**Collected data:**
────

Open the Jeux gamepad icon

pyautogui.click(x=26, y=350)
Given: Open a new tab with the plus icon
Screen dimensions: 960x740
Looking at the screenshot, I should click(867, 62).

────

**WHAT YOU WILL DO:** Give back the entries exactly. Omit none of them.

**RESPONSE TO THIS EXERCISE:**
Open the Jeux gamepad icon

pyautogui.click(x=26, y=350)
Given: Open a new tab with the plus icon
Screen dimensions: 960x740
Looking at the screenshot, I should click(867, 62).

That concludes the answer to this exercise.